01. Quickstart: top hashtags
The minimum-viable Whistlerlib workflow. Connects to a running Dask cluster, loads a CSV of tweets, computes the top-k hashtags as a distributed histogram.
What you'll see
Loaded 10 tweets.
Top 5 hashtags:
tag freq
#ai 5
#python 4
#data 3
#ml 2
#climate 1
The code
The tutorial ships ten inline rows of fake tweets so it runs without any external data:
_ROWS = [
('2022-01-01T00:00:00', 'morning model release #ai #python'),
('2022-01-01T01:00:00', 'dataset paper accepted #ai #data'),
('2022-01-01T02:00:00', 'climate insights from satellites #ai #climate'),
('2022-01-01T03:00:00', 'training loop in python #python #ml'),
# ...5 more rows...
('2022-01-01T09:00:00', 'jupyter notebook collection'),
]
These rows get written to a tempfile (_write_csv()) so the cluster's workers can read them through the Compose bind-mount on host /tmp. The analytical work itself is six lines:
from whistlerlib import Context
ctx = Context('processes', 'localhost', 8786)
ds = ctx.load_csv(
filen=csv_path,
meta={
'column_mapping': {'date_column': 'Date', 'text_column': 'text'},
'file_encoding': 'utf-8',
},
num_partitions=2,
)
print(f'Loaded {ds.tweet_count()} tweets.')
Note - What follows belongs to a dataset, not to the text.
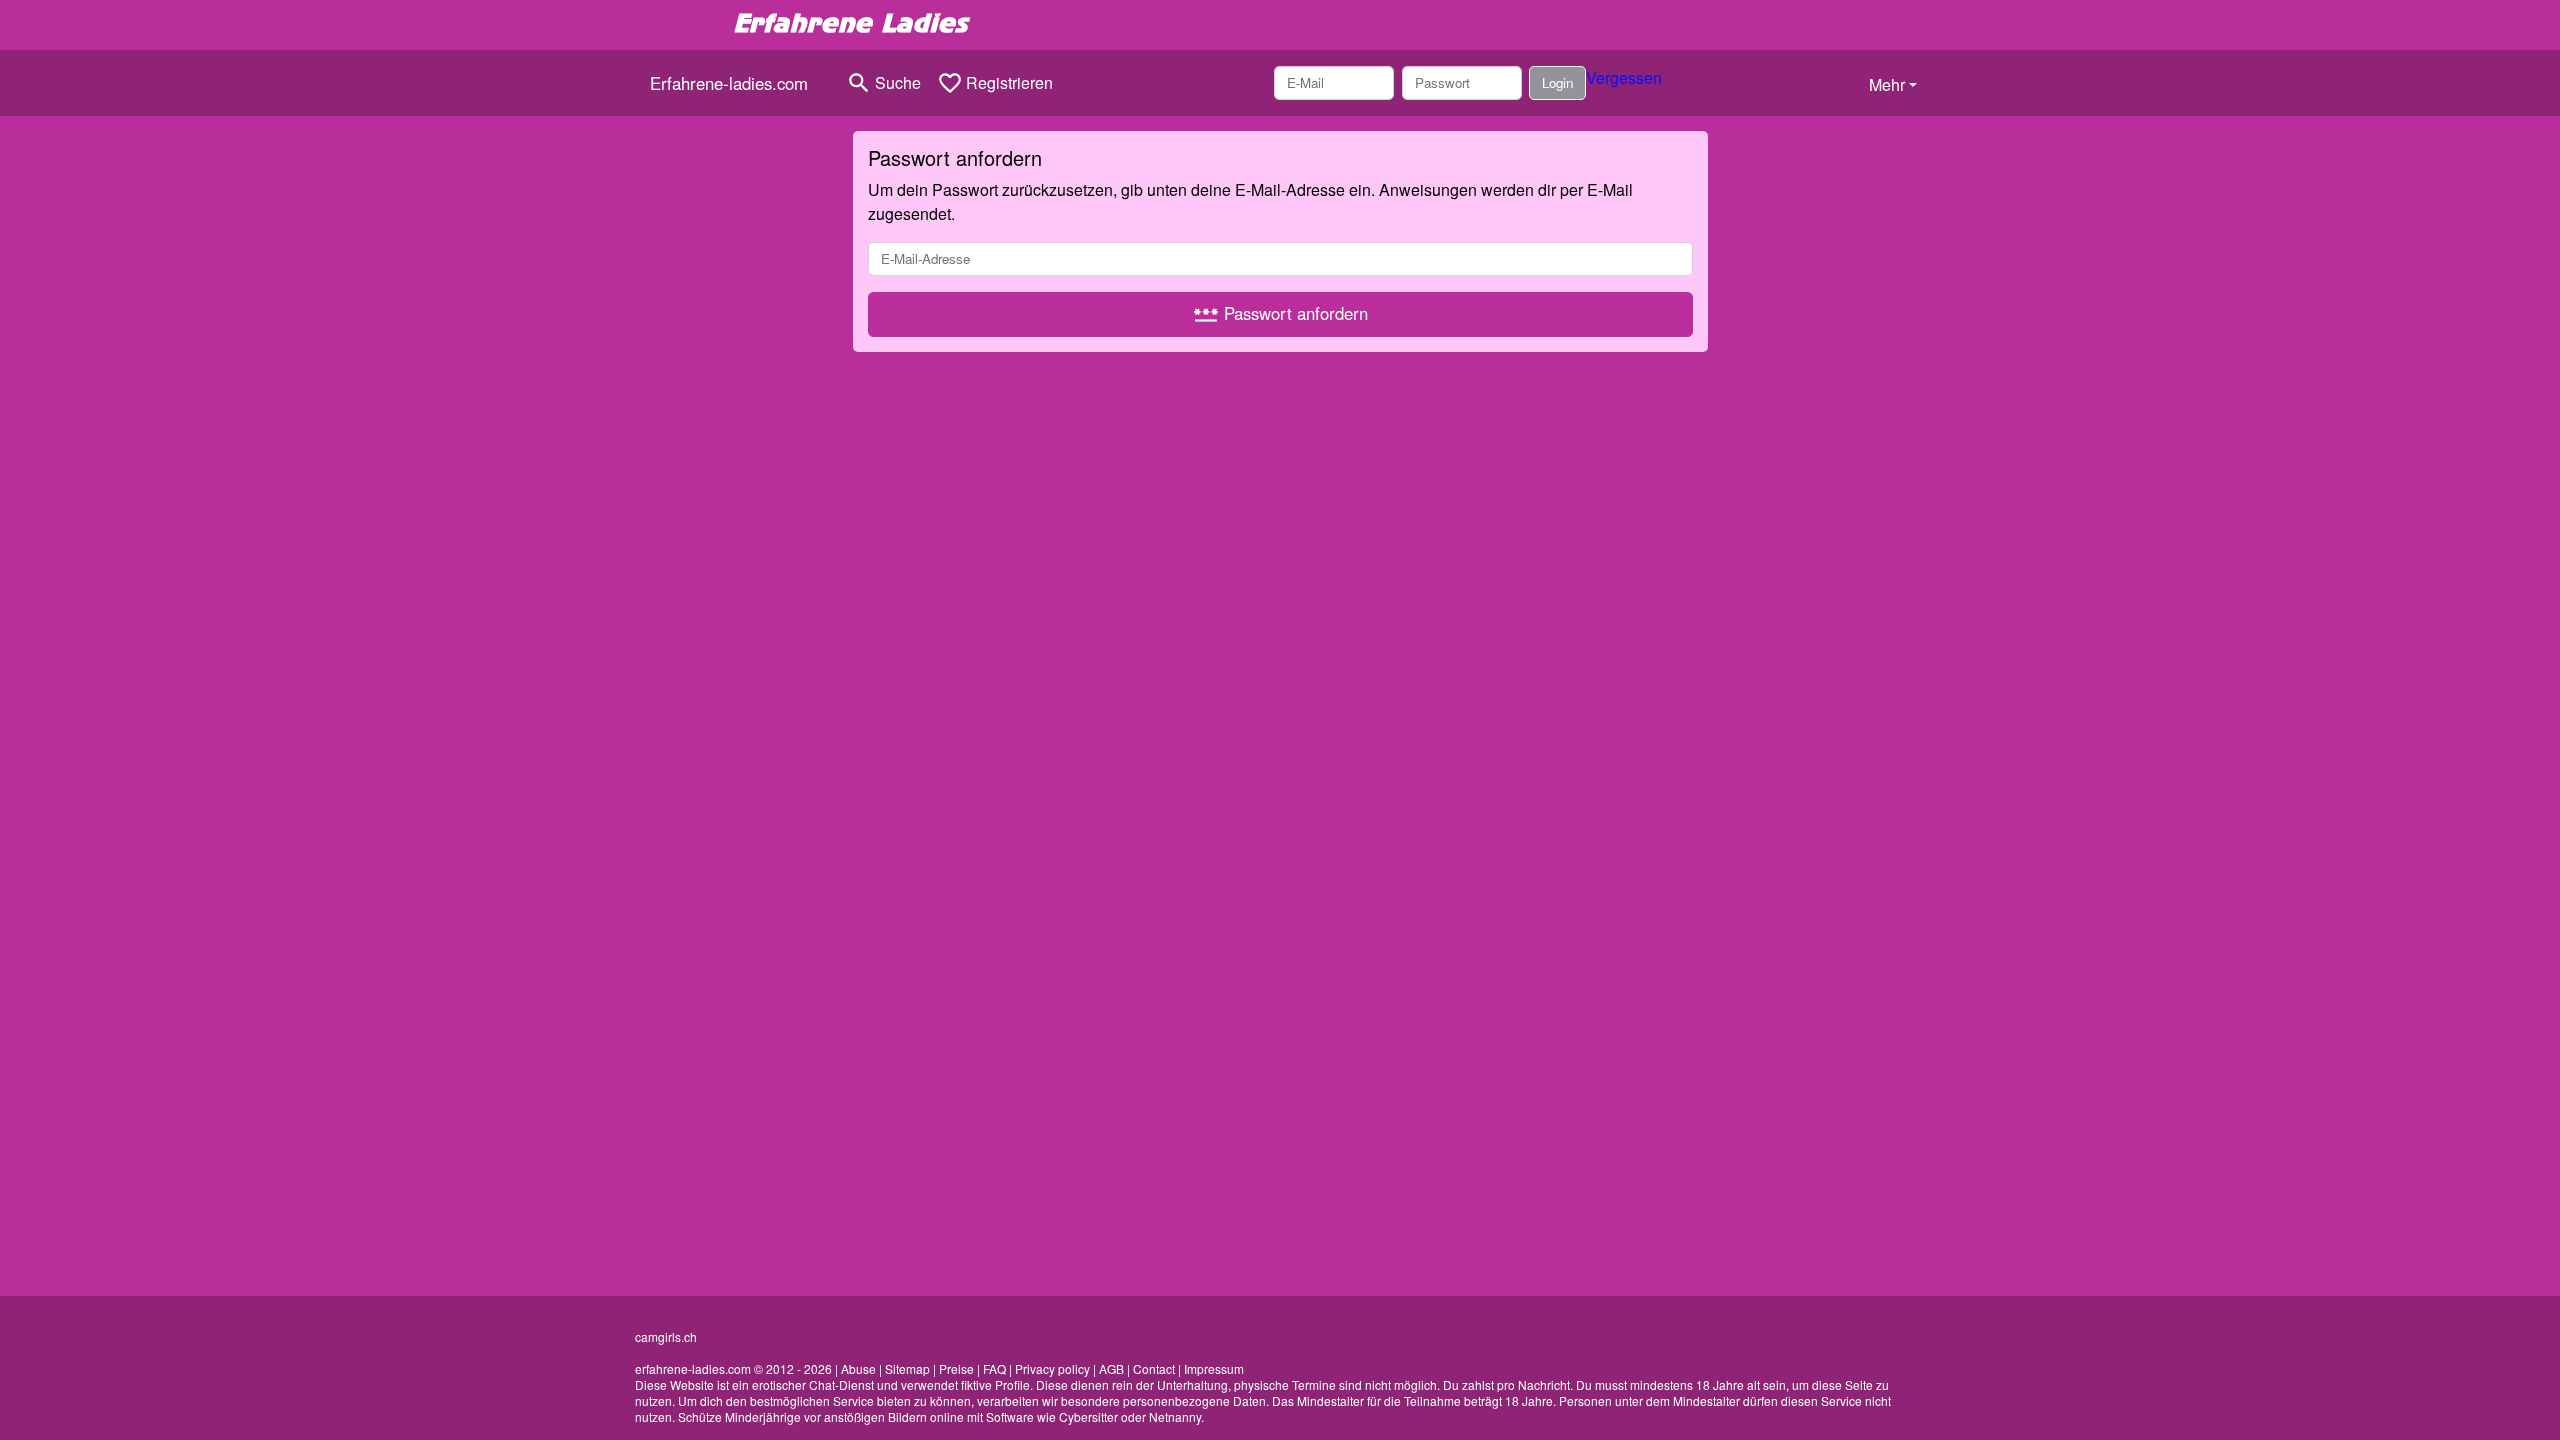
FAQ (994, 1368)
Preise (956, 1368)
histogram = ds.hashtag_histogram_alt_python(k=5)
print(histogram.to_string(index=False))
Context(...) opens a Dask client against the scheduler exposed by the master service in docker/docker-compose.yml. load_csv(...) wraps dask.dataframe.read_csv, reads only the two columns named in column_mapping, and partitions the result into two Dask partitions. hashtag_histogram_alt_python(k=5) ships a map_partitions closure to each worker (using advertools to extract hashtags), the scheduler merges the partial frequency tables, and the top-5 by frequency is returned as a pandas DataFrame.
The full file (including the tempfile setup and CLI shim) is at
examples/01-quickstart-hashtag-histogram/example.py.
How it works
The three calls above form the canonical Whistlerlib pipeline: Context is the entry point, load_csv returns a TweetDataset backed by a partitioned Dask DataFrame, and the analytic method (hashtag_histogram_alt_python) is what actually does the distributed work. Every other tutorial in this series follows the same skeleton with a different analytic.
Run it
# From examples/01-quickstart-hashtag-histogram/, bring up a local Dask cluster, run the example, tear it down.
docker compose -f ../../docker/docker-compose.yml up -d
python example.py
docker compose -f ../../docker/docker-compose.yml down